Un caso muy reciente, Bluey, una serie animada para niños en donde aparecen dos cosas que nunca había visto explícitamente en una caricatura: niños que gritan a la hora de jugar y hacer cualquier cosa, así como la relación y el involucramiento consciente de los adultos en el juego de los niños. Me ha sorprendido la solidez con la que, episodio tras episodio, se expone una enseñanza, pero nunca a expensas de la calidad del argumento, ni mucho menos restando diversión a la fórmula.
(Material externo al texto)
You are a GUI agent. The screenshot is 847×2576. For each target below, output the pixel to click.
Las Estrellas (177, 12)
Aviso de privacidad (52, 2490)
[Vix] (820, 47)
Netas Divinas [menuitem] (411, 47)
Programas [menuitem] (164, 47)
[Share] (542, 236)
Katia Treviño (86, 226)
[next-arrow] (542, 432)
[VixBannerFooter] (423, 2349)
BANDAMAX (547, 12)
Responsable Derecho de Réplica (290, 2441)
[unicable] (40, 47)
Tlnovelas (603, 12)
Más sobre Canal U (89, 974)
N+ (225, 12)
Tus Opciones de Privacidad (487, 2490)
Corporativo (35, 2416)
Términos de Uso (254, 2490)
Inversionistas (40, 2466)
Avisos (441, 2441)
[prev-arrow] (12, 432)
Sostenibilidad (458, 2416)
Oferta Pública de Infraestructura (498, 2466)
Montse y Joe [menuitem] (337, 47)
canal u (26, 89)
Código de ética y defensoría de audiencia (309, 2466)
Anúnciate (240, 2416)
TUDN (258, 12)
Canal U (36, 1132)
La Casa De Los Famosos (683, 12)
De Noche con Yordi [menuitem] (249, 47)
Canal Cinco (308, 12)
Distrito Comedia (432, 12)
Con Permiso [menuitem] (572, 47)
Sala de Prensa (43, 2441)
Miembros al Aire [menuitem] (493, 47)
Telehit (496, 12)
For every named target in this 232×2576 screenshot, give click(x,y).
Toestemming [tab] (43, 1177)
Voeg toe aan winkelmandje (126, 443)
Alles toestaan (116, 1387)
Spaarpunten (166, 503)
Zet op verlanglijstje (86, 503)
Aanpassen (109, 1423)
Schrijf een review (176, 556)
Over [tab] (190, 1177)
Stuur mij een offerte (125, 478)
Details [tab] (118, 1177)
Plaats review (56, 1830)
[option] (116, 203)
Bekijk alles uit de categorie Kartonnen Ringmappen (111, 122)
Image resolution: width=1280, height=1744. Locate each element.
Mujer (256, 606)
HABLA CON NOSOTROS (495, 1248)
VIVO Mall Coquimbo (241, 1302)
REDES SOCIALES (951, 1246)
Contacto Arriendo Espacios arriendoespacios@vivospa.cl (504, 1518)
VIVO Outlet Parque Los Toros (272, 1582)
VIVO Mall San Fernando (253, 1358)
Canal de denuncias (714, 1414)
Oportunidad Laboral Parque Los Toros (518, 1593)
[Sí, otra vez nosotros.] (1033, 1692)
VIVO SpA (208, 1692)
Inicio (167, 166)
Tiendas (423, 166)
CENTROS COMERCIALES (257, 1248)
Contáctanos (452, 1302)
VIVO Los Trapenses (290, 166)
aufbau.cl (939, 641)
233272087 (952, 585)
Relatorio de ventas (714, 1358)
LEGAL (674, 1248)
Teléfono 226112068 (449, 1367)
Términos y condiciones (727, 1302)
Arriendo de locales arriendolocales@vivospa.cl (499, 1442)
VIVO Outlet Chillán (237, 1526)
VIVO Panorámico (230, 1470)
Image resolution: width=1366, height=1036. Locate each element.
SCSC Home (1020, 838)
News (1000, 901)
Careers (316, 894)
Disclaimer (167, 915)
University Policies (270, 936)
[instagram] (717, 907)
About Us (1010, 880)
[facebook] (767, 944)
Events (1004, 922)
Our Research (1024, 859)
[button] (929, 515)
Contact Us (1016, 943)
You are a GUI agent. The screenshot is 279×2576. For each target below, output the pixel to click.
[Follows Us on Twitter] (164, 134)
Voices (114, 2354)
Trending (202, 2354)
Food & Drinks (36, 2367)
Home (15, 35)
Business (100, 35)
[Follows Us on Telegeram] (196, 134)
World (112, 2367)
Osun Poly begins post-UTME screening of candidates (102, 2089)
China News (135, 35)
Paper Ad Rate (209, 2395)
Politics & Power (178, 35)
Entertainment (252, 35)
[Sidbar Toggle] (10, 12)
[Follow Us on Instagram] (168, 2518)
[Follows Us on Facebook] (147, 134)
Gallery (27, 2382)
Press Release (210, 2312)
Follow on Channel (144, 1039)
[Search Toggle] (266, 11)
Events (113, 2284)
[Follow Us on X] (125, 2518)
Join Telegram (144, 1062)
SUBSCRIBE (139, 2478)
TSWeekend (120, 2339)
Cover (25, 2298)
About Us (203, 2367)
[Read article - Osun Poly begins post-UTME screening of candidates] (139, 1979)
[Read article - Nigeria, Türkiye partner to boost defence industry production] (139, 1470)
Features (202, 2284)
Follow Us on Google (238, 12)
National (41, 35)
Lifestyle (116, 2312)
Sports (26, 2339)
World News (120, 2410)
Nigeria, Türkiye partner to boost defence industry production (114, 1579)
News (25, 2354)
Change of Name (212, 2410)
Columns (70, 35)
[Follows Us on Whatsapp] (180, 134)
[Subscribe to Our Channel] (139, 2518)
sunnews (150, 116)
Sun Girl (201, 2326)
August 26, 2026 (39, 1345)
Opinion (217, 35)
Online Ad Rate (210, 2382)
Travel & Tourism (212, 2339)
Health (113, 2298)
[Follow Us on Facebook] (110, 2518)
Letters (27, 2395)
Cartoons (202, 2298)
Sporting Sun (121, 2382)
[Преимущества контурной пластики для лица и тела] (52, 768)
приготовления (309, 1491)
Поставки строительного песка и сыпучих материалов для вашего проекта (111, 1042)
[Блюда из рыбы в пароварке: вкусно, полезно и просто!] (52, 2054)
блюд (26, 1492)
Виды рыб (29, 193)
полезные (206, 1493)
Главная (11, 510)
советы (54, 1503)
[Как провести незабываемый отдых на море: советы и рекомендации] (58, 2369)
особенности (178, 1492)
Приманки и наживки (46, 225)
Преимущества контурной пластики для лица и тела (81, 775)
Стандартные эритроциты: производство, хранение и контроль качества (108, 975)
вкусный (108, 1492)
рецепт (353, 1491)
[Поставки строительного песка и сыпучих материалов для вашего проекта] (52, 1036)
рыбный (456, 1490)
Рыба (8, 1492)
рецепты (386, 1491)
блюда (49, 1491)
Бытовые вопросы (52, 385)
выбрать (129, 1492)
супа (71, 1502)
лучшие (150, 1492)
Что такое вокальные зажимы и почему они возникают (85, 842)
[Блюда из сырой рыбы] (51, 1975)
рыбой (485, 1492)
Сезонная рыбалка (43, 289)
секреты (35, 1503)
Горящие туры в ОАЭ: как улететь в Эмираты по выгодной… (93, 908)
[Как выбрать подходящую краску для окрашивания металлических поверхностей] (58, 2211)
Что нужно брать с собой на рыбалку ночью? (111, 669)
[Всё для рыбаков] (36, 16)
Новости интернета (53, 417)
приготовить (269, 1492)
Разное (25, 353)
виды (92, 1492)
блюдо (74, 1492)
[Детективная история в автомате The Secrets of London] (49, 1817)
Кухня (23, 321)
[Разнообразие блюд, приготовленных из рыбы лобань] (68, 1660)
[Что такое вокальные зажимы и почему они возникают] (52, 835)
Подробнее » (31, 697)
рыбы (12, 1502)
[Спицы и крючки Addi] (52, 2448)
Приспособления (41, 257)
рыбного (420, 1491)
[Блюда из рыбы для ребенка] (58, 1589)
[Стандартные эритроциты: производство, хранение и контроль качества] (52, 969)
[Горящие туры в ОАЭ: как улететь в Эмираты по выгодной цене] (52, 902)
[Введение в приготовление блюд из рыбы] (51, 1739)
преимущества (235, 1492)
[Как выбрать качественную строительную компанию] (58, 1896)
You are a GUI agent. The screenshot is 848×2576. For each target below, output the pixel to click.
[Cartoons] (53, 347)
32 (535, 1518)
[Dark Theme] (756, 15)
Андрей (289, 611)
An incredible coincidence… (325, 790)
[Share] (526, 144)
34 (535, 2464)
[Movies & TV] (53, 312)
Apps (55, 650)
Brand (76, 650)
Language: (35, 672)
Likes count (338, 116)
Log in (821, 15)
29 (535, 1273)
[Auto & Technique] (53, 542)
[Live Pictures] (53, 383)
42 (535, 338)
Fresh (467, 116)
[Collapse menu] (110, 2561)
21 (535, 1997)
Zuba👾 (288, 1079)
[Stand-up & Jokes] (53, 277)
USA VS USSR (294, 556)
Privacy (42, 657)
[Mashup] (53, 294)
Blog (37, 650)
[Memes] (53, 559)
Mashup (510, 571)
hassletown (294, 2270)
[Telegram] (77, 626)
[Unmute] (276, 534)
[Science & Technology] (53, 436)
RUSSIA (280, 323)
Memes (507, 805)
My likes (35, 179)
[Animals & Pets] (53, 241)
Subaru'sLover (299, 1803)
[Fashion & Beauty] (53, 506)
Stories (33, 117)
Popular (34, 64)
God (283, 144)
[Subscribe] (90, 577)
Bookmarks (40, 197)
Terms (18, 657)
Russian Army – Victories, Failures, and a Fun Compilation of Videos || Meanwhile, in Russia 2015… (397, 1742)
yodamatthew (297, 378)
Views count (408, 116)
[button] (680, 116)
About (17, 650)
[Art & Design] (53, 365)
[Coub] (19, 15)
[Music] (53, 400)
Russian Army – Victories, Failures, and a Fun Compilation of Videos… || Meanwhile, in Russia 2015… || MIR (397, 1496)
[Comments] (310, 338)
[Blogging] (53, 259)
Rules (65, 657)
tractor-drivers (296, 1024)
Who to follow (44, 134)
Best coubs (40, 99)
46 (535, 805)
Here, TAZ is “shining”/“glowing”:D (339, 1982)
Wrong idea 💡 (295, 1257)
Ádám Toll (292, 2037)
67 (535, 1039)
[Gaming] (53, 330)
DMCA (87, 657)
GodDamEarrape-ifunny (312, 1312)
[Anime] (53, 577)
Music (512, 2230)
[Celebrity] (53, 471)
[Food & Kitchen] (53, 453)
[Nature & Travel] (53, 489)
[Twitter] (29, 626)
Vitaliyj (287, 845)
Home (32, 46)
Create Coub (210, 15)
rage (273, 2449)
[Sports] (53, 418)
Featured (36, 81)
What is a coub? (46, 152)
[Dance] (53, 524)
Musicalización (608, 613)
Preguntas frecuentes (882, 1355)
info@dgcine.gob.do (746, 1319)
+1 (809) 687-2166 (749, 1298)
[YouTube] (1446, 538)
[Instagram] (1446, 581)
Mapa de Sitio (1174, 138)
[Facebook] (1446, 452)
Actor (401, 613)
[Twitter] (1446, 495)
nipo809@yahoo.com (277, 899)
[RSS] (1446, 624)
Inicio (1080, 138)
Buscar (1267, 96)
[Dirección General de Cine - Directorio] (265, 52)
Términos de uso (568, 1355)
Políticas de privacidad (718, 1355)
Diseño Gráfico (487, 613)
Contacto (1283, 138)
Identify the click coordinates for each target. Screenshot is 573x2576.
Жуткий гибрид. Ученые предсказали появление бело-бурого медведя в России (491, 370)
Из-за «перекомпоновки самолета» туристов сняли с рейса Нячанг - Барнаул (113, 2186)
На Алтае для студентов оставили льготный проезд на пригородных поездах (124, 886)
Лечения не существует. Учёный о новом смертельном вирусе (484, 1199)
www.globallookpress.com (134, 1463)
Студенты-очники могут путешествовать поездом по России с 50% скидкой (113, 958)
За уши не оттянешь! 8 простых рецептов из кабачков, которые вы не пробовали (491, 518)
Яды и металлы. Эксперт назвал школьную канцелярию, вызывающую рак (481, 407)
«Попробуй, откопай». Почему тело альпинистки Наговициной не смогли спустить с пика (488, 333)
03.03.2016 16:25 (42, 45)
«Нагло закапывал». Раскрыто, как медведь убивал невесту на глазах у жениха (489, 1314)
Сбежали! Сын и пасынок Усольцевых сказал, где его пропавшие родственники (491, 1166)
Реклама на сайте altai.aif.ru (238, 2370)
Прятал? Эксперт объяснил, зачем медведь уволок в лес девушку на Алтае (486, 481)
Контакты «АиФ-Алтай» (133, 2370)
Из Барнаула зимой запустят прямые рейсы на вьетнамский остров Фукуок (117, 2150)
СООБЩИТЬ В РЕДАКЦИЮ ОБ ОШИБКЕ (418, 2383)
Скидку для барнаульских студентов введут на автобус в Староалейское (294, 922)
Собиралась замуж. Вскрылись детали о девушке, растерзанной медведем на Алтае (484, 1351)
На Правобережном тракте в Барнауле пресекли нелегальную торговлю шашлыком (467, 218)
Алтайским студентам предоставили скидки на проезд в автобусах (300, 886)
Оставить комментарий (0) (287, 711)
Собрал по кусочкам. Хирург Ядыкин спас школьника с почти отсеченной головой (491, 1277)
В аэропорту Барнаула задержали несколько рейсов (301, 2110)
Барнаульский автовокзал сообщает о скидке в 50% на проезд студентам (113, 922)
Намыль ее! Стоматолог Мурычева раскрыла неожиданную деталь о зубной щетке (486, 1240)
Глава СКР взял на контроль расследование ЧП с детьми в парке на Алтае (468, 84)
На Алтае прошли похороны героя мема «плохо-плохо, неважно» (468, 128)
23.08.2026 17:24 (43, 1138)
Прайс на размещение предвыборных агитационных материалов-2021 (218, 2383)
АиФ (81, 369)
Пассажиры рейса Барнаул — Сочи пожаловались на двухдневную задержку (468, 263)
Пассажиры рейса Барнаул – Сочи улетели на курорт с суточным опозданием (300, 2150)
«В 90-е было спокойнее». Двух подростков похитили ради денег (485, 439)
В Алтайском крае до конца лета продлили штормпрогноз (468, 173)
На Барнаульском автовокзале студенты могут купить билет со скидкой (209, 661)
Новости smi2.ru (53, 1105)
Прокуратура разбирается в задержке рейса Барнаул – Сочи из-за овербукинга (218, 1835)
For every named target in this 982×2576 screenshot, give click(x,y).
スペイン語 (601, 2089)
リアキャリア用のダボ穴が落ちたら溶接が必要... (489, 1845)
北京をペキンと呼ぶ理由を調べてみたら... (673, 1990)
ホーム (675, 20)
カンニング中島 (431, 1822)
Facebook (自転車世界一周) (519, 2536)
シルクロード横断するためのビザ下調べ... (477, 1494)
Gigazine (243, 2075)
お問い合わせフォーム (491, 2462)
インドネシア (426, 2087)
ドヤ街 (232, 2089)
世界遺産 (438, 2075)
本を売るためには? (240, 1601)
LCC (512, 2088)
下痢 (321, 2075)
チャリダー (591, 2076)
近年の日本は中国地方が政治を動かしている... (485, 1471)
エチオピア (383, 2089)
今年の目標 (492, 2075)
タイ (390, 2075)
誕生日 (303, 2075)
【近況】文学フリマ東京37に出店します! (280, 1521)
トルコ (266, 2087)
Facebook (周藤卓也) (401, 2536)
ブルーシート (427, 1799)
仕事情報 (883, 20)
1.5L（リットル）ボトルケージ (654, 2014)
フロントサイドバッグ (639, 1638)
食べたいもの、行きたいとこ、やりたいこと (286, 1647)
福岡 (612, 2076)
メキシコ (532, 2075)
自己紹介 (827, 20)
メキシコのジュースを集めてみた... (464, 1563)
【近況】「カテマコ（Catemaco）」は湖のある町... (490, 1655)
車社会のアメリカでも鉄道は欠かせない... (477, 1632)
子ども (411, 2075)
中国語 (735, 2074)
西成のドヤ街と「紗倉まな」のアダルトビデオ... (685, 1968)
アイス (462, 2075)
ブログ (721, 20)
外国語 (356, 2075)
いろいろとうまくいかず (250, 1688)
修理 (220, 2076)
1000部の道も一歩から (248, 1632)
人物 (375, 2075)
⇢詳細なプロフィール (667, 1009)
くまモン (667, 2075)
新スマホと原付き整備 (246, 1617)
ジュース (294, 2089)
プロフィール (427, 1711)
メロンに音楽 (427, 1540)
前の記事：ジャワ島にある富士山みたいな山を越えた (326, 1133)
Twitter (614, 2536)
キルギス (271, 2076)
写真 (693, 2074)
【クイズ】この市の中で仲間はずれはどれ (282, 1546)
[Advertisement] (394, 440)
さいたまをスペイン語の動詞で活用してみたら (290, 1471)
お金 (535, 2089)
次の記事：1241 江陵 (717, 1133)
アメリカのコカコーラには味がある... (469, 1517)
En esta serie los padres también pueden salir con importantes lecciones sobre su trato con los niños en general, al punto de que ha conmovido a un público muy amplio en todo el mundo.
Así, más allá de dar lecciones morales, considero que una buena caricatura sirve para ampliar nuestra concepción del mundo, o de una parcela de este. Sea la casa, la escuela, o, como pasa con Los Backyardigans, el patio trasero. Y son precisamente Los Backyardigans los que nos enseñan que se puede integrar el baile, el canto, la tensión narrativa y la imaginación. Los que, a través de objetos comunes, se imaginan aventuras en barco, en el antiguo Japón o en el desierto.
Tomar lo cotidiano y transformarlo en algo magnífico es el imperio intangible de las infancias. Existimos adultos que insistimos en recuperar algo de esa gloria perdida, pero somos un caso perdido. Un atisbo de justicia en este mundo sería dejar a las infancias este privilegio, pues nuestro mundo requiere que estos crezcan a ritmo acelerado. A los grandes nos toca volver a las pantallas y olvidar por un momento nuestros años en este mundo. Dejar de lado la intoxicación de realismo.